> _RECORDS SUPPLIED_
____

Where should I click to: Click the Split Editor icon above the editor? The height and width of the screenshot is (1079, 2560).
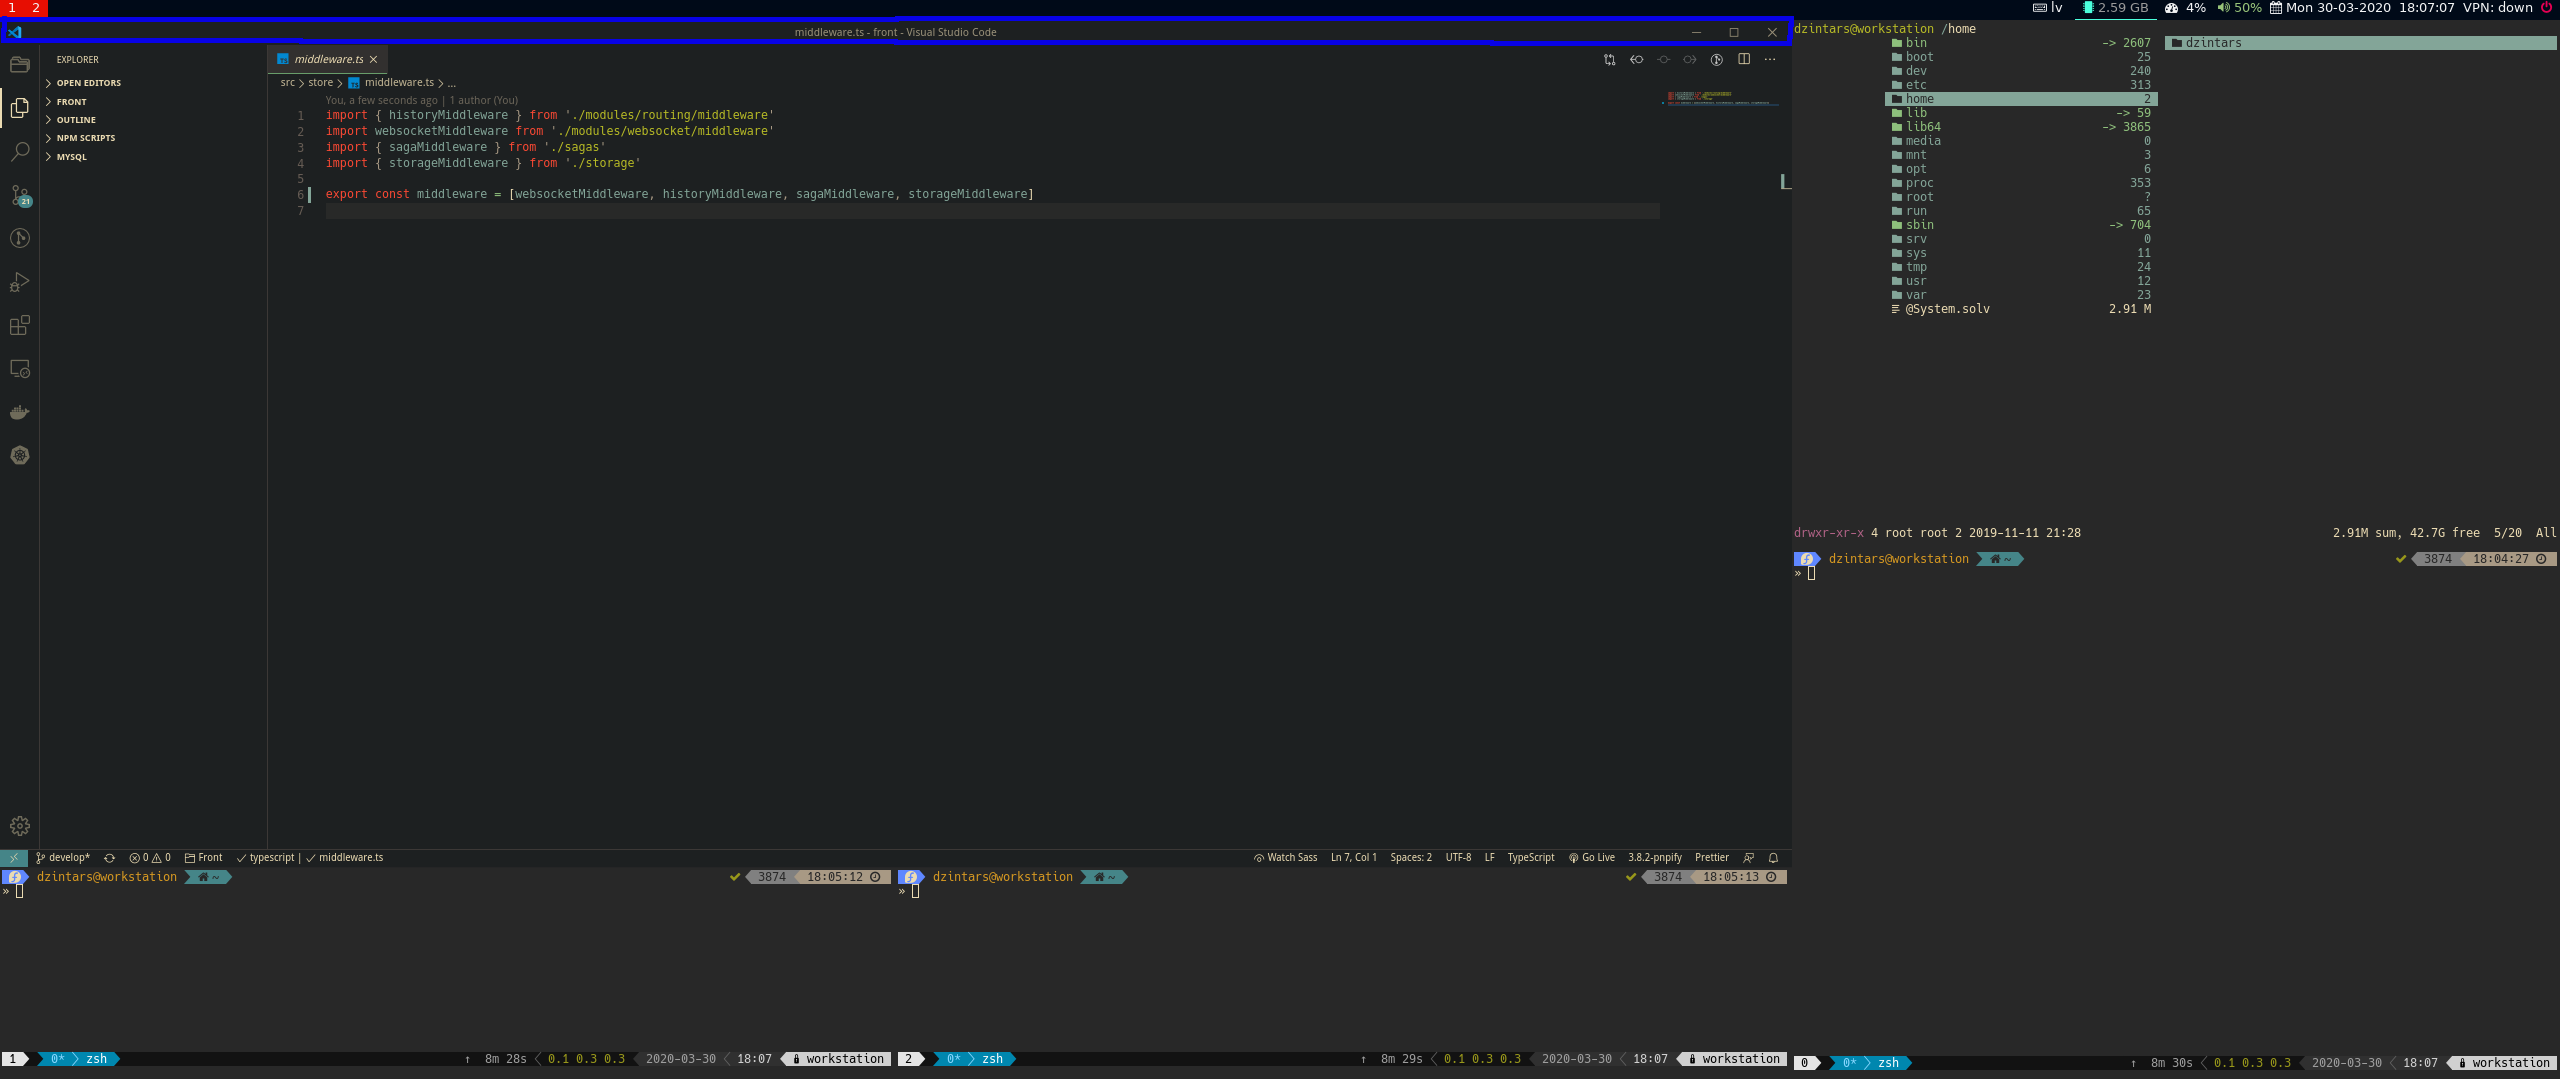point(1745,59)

____

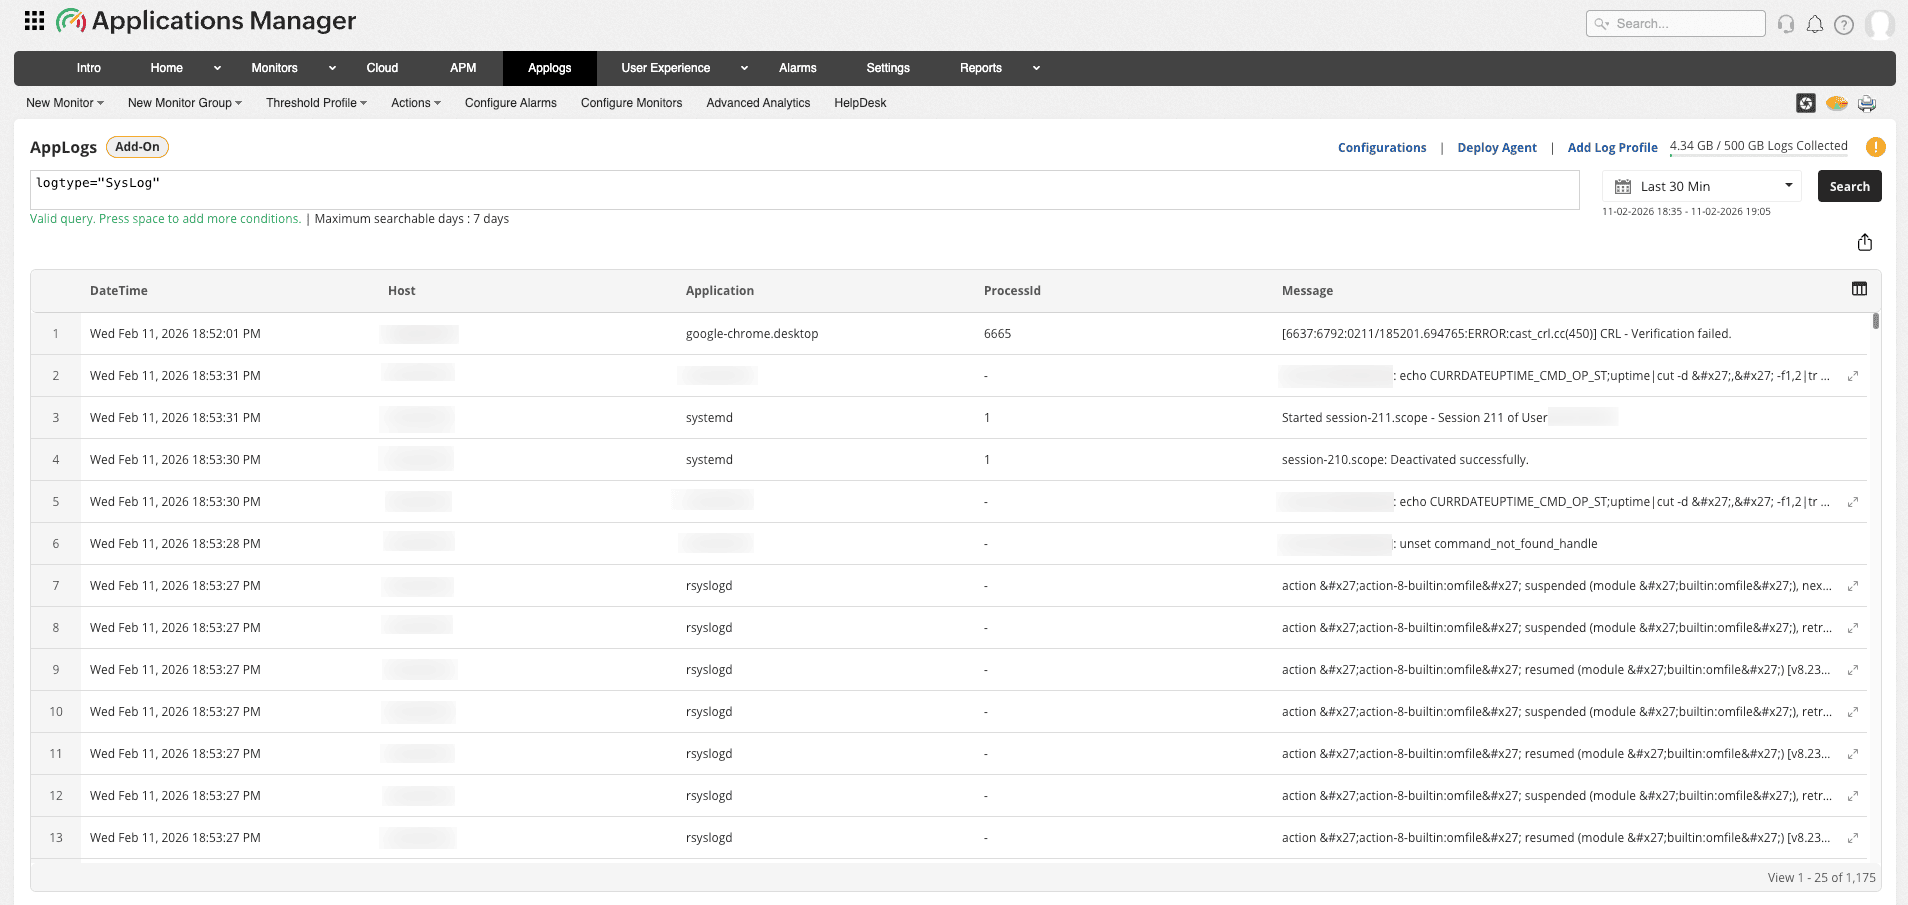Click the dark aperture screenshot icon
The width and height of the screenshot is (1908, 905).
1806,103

____

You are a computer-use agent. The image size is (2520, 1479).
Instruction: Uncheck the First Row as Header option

____

> _EXERCISE DETAILS_
Above are the entries. Copy exactly the part that opens with the line containing "You are a computer-use" and closes with the line containing "Instruction: Uncheck the", and no more.

> _SOLUTION TO THIS PROBLEM_
You are a computer-use agent. The image size is (2520, 1479).
Instruction: Uncheck the First Row as Header option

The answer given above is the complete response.